In part, Indiana was dealing with tough matchups as Jackson-Davis and Joey Brunk attempted to guard on the perimeter, and at times Arkansas just hit good shots.
“You’re playing against some really good shooters and some guys that can really stretch the floor and put you on islands,” Miller said. “And inevitably they made some timely ones to not only hang in, they also made some big ones to go up and give them some confidence.”
OTHER GAME COVERAGE
- Final box score and specialty stats
- Archie Miller and IU players post-game
- Arkansas’ Eric Musselman post-game
- Snapshot: Hoosiers drop nonconference finale
(players with meaningful minutes)
- Joey Brunk* (B-) It was almost surreal watching Brunk guard the perimeter most of the night. The matchups were difficult on the defensive end. He did a nice job on the boards, but had to find a way to get more post touches.
- Justin Smith* (B-) Smith was for the most part strong on the defensive end, but Arkansas’ pressure defense seemed to frustrate him and he struggled to get out in transition where he excels.
- Trayce Jackson-Davis* (A-) It wasn’t his fault for the most part, but Jackson-Davis cannot go the last nine minutes without a shot. He was that good for the first 31 minutes. Jackson-Davis is so important to this team that he has to find a way to impact the game irrespective of the defensive scheme.
- Devonte Green* (C) You have to credit Green for helping IU extend to their biggest lead early in the second half, but he also had several mistakes and overall did not have a good shooting night.
- Al Durham* (F) It goes without saying, Durham’s moment of bad judgment (a flagrant-two elbow) that led to his early ejection played a major role in the game, and unfortunately that was all on him. Indiana could not afford to play with just three scholarship guards against a team this small. Completely out of character for someone who seems like the nicest player on the team.
- Rob Phinisee (C+) Phinisee doesn’t look like himself right now, and after two badly missed technical foul free throws, he looked like a player lacking confidence. It is worth noting that he was not on the floor for much of Arkansas’ initial big second half run, and his defense was good for the most part.
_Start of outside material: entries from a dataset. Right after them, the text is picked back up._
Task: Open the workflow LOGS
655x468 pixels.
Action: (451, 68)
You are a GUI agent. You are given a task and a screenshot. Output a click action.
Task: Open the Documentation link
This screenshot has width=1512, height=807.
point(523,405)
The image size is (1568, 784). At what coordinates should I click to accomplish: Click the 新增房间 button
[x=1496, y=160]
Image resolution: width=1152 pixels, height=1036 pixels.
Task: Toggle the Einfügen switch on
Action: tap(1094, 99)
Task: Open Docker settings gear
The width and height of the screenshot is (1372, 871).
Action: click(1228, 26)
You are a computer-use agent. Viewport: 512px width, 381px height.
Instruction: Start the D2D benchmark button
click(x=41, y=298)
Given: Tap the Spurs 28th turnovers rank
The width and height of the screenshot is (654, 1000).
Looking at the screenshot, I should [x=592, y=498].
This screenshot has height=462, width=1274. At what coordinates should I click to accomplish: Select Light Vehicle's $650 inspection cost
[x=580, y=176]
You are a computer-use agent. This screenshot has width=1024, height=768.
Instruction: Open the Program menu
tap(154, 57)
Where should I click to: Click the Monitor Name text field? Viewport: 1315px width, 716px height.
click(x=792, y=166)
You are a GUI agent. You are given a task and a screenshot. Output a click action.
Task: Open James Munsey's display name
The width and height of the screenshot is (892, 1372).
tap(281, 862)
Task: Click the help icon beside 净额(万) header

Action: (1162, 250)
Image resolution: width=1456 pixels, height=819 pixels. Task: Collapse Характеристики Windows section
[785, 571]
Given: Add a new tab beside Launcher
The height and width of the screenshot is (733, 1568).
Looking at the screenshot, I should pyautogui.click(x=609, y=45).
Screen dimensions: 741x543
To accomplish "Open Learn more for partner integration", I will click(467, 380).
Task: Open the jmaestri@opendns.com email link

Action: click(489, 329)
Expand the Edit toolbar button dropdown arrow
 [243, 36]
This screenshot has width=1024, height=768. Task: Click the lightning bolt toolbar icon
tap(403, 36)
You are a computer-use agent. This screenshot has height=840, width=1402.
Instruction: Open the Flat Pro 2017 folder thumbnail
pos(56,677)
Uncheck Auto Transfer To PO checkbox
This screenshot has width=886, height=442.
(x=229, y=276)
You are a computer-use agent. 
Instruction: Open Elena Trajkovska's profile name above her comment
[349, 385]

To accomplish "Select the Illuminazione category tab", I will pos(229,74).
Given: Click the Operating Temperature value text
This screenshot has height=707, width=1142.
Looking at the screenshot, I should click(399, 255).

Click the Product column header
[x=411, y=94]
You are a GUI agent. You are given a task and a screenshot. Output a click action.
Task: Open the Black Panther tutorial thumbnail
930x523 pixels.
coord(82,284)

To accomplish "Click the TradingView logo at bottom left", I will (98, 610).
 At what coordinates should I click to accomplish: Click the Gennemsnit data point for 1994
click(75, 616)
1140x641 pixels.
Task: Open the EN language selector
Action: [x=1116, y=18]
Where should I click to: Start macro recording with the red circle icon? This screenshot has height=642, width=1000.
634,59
- Armaan Franklin (C-) A tough game after Franklin’s special moment against Notre Dame. That will happen for freshman. Several of Arkansas’ big shots during their rally came over Franklin. They were long shots, but also shooters that could not be given space.
- Damezi Anderson (C+) Anderson brought some good energy but was unable to get it going from the field.
- Race Thompson (B) Thompson was steady and perhaps could have seen more minutes for better matchups on the defensive end.
- De’Ron Davis also appeared in the game for a brief stint.
Note: Redshirt freshman Jerome Hunter was not in uniform for the game with a thigh contusion.